PROBLEM TO SOLVE :: Edit the records below by putting "Twitter for Android" wherever "Twitter for iPhone" appears, and leave every other line and word untouched.

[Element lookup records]
--- Begin ---

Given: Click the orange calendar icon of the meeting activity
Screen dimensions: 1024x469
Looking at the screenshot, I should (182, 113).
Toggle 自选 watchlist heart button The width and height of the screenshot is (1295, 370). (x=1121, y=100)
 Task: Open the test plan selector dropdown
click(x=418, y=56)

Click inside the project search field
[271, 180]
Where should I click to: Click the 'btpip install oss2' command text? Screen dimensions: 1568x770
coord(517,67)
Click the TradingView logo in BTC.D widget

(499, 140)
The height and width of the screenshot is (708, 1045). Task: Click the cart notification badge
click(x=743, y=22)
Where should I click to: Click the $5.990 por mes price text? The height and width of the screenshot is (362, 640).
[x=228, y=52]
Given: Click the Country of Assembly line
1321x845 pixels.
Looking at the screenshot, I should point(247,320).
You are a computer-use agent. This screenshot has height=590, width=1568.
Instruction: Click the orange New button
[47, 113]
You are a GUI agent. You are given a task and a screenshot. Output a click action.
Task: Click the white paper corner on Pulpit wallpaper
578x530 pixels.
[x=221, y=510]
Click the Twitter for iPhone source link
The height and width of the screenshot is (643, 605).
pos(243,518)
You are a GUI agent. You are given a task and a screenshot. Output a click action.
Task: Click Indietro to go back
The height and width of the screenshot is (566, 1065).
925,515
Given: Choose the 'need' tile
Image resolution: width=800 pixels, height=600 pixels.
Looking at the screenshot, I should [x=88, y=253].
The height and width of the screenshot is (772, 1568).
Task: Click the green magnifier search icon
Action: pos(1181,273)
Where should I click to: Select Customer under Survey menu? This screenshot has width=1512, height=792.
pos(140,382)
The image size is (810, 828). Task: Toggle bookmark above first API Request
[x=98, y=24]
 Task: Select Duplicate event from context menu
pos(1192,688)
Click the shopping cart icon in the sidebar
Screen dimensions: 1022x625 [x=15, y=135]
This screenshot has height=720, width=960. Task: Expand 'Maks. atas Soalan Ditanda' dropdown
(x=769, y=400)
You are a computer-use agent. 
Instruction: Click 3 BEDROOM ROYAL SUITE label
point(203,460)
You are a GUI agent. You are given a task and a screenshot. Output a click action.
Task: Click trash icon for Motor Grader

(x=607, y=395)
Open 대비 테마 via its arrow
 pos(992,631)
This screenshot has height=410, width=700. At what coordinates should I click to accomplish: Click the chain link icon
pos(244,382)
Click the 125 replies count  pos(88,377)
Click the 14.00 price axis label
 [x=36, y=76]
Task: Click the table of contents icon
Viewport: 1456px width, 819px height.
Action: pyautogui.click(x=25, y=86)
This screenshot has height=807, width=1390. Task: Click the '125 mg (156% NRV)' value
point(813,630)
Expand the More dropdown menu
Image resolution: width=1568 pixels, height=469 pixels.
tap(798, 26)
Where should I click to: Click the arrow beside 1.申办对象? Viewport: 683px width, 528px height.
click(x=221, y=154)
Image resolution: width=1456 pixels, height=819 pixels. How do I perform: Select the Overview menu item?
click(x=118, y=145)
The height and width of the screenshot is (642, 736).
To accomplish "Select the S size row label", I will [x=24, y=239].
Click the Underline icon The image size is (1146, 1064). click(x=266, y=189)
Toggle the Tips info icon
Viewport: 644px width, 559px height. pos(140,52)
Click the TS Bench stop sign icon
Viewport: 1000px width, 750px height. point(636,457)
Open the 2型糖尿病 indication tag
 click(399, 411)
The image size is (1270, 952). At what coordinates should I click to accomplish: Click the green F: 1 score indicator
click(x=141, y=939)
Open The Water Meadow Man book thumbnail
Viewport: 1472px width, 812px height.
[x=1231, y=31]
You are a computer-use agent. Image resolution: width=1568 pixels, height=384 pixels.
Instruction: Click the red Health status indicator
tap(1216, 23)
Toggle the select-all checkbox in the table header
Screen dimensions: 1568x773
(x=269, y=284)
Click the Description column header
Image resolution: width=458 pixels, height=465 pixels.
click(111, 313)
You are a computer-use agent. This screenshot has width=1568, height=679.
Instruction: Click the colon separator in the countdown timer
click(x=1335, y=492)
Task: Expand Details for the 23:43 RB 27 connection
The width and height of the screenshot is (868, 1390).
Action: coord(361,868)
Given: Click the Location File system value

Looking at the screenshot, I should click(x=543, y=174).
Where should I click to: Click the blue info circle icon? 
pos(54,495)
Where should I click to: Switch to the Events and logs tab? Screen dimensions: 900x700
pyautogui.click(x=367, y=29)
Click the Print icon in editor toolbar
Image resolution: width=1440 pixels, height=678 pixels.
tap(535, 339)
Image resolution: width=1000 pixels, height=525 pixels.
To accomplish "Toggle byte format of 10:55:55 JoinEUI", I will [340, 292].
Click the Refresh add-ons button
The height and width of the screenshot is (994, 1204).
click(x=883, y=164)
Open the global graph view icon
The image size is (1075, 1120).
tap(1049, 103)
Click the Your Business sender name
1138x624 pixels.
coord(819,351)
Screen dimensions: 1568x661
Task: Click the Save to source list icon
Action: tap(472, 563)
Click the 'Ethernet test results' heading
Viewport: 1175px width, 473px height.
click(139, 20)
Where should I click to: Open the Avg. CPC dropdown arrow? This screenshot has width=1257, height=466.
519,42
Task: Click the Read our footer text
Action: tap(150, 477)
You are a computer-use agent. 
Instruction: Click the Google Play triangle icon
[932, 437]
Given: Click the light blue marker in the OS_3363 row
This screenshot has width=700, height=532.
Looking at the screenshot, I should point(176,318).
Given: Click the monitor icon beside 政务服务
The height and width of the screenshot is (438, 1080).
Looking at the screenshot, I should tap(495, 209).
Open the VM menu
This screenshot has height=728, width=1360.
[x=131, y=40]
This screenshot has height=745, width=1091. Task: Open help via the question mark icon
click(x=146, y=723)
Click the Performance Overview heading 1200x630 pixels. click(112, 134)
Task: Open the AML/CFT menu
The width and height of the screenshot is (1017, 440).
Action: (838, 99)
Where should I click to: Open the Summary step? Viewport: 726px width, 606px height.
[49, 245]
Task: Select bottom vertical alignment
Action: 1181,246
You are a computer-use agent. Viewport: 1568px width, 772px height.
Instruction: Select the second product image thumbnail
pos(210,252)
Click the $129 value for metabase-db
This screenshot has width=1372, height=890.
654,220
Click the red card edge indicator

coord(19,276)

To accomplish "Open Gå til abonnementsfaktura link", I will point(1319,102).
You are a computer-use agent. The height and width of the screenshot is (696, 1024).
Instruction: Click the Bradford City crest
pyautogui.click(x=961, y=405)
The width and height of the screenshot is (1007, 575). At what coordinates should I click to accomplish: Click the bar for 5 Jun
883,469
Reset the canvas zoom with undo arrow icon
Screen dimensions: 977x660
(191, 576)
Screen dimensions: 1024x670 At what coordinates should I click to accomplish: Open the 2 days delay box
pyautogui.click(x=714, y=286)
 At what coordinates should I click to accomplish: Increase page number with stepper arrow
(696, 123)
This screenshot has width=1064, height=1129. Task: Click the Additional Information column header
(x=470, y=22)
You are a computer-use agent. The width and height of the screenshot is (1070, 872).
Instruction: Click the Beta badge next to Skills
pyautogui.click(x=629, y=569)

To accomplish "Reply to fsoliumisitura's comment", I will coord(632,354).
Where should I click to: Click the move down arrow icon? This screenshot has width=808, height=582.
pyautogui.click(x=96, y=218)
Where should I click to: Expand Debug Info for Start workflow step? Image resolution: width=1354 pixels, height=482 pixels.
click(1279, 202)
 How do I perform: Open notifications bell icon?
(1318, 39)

--- End ---

RESULT OF THIS TASK ::
Given: Click the orange calendar icon of the meeting activity
Screen dimensions: 1024x469
Looking at the screenshot, I should (182, 113).
Toggle 自选 watchlist heart button The width and height of the screenshot is (1295, 370). (x=1121, y=100)
 Task: Open the test plan selector dropdown
click(x=418, y=56)

Click inside the project search field
[271, 180]
Where should I click to: Click the 'btpip install oss2' command text? Screen dimensions: 1568x770
coord(517,67)
Click the TradingView logo in BTC.D widget

(499, 140)
The height and width of the screenshot is (708, 1045). Task: Click the cart notification badge
click(x=743, y=22)
Where should I click to: Click the $5.990 por mes price text? The height and width of the screenshot is (362, 640).
[x=228, y=52]
Given: Click the Country of Assembly line
1321x845 pixels.
Looking at the screenshot, I should point(247,320).
You are a computer-use agent. This screenshot has height=590, width=1568.
Instruction: Click the orange New button
[47, 113]
You are a GUI agent. You are given a task and a screenshot. Output a click action.
Task: Click the white paper corner on Pulpit wallpaper
578x530 pixels.
[x=221, y=510]
Click the Twitter for Android source link
The height and width of the screenshot is (643, 605).
pos(243,518)
You are a GUI agent. You are given a task and a screenshot. Output a click action.
Task: Click Indietro to go back
The height and width of the screenshot is (566, 1065).
925,515
Given: Choose the 'need' tile
Image resolution: width=800 pixels, height=600 pixels.
Looking at the screenshot, I should [x=88, y=253].
The height and width of the screenshot is (772, 1568).
Task: Click the green magnifier search icon
Action: pos(1181,273)
Where should I click to: Select Customer under Survey menu? This screenshot has width=1512, height=792.
pos(140,382)
The image size is (810, 828). Task: Toggle bookmark above first API Request
[x=98, y=24]
 Task: Select Duplicate event from context menu
pos(1192,688)
Click the shopping cart icon in the sidebar
Screen dimensions: 1022x625 [x=15, y=135]
This screenshot has height=720, width=960. Task: Expand 'Maks. atas Soalan Ditanda' dropdown
(x=769, y=400)
You are a computer-use agent. 
Instruction: Click 3 BEDROOM ROYAL SUITE label
point(203,460)
You are a GUI agent. You are given a task and a screenshot. Output a click action.
Task: Click trash icon for Motor Grader

(x=607, y=395)
Open 대비 테마 via its arrow
 pos(992,631)
This screenshot has height=410, width=700. At what coordinates should I click to accomplish: Click the chain link icon
pos(244,382)
Click the 125 replies count  pos(88,377)
Click the 14.00 price axis label
 [x=36, y=76]
Task: Click the table of contents icon
Viewport: 1456px width, 819px height.
Action: pyautogui.click(x=25, y=86)
This screenshot has height=807, width=1390. Task: Click the '125 mg (156% NRV)' value
point(813,630)
Expand the More dropdown menu
Image resolution: width=1568 pixels, height=469 pixels.
tap(798, 26)
Where should I click to: Click the arrow beside 1.申办对象? Viewport: 683px width, 528px height.
click(x=221, y=154)
Image resolution: width=1456 pixels, height=819 pixels. How do I perform: Select the Overview menu item?
click(x=118, y=145)
The height and width of the screenshot is (642, 736).
To accomplish "Select the S size row label", I will [x=24, y=239].
Click the Underline icon The image size is (1146, 1064). click(x=266, y=189)
Toggle the Tips info icon
Viewport: 644px width, 559px height. pos(140,52)
Click the TS Bench stop sign icon
Viewport: 1000px width, 750px height. point(636,457)
Open the 2型糖尿病 indication tag
 click(399, 411)
The image size is (1270, 952). At what coordinates should I click to accomplish: Click the green F: 1 score indicator
click(x=141, y=939)
Open The Water Meadow Man book thumbnail
Viewport: 1472px width, 812px height.
[x=1231, y=31]
You are a computer-use agent. Image resolution: width=1568 pixels, height=384 pixels.
Instruction: Click the red Health status indicator
tap(1216, 23)
Toggle the select-all checkbox in the table header
Screen dimensions: 1568x773
(x=269, y=284)
Click the Description column header
Image resolution: width=458 pixels, height=465 pixels.
click(111, 313)
You are a computer-use agent. This screenshot has width=1568, height=679.
Instruction: Click the colon separator in the countdown timer
click(x=1335, y=492)
Task: Expand Details for the 23:43 RB 27 connection
The width and height of the screenshot is (868, 1390).
Action: coord(361,868)
Given: Click the Location File system value

Looking at the screenshot, I should click(x=543, y=174).
Where should I click to: Click the blue info circle icon? 
pos(54,495)
Where should I click to: Switch to the Events and logs tab? Screen dimensions: 900x700
pyautogui.click(x=367, y=29)
Click the Print icon in editor toolbar
Image resolution: width=1440 pixels, height=678 pixels.
tap(535, 339)
Image resolution: width=1000 pixels, height=525 pixels.
To accomplish "Toggle byte format of 10:55:55 JoinEUI", I will [340, 292].
Click the Refresh add-ons button
The height and width of the screenshot is (994, 1204).
click(x=883, y=164)
Open the global graph view icon
The image size is (1075, 1120).
tap(1049, 103)
Click the Your Business sender name
1138x624 pixels.
coord(819,351)
Screen dimensions: 1568x661
Task: Click the Save to source list icon
Action: tap(472, 563)
Click the 'Ethernet test results' heading
Viewport: 1175px width, 473px height.
click(139, 20)
Where should I click to: Open the Avg. CPC dropdown arrow? This screenshot has width=1257, height=466.
519,42
Task: Click the Read our footer text
Action: tap(150, 477)
You are a computer-use agent. 
Instruction: Click the Google Play triangle icon
[932, 437]
Given: Click the light blue marker in the OS_3363 row
This screenshot has width=700, height=532.
Looking at the screenshot, I should point(176,318).
Given: Click the monitor icon beside 政务服务
The height and width of the screenshot is (438, 1080).
Looking at the screenshot, I should tap(495, 209).
Open the VM menu
This screenshot has height=728, width=1360.
[x=131, y=40]
This screenshot has height=745, width=1091. Task: Open help via the question mark icon
click(x=146, y=723)
Click the Performance Overview heading 1200x630 pixels. click(112, 134)
Task: Open the AML/CFT menu
The width and height of the screenshot is (1017, 440).
Action: (838, 99)
Where should I click to: Open the Summary step? Viewport: 726px width, 606px height.
[49, 245]
Task: Select bottom vertical alignment
Action: 1181,246
You are a computer-use agent. Viewport: 1568px width, 772px height.
Instruction: Select the second product image thumbnail
pos(210,252)
Click the $129 value for metabase-db
This screenshot has width=1372, height=890.
654,220
Click the red card edge indicator

coord(19,276)

To accomplish "Open Gå til abonnementsfaktura link", I will point(1319,102).
You are a computer-use agent. The height and width of the screenshot is (696, 1024).
Instruction: Click the Bradford City crest
pyautogui.click(x=961, y=405)
The width and height of the screenshot is (1007, 575). At what coordinates should I click to accomplish: Click the bar for 5 Jun
883,469
Reset the canvas zoom with undo arrow icon
Screen dimensions: 977x660
(191, 576)
Screen dimensions: 1024x670 At what coordinates should I click to accomplish: Open the 2 days delay box
pyautogui.click(x=714, y=286)
 At what coordinates should I click to accomplish: Increase page number with stepper arrow
(696, 123)
This screenshot has width=1064, height=1129. Task: Click the Additional Information column header
(x=470, y=22)
You are a computer-use agent. The width and height of the screenshot is (1070, 872).
Instruction: Click the Beta badge next to Skills
pyautogui.click(x=629, y=569)

To accomplish "Reply to fsoliumisitura's comment", I will coord(632,354).
Where should I click to: Click the move down arrow icon? This screenshot has width=808, height=582.
pyautogui.click(x=96, y=218)
Where should I click to: Expand Debug Info for Start workflow step? Image resolution: width=1354 pixels, height=482 pixels.
click(1279, 202)
 How do I perform: Open notifications bell icon?
(1318, 39)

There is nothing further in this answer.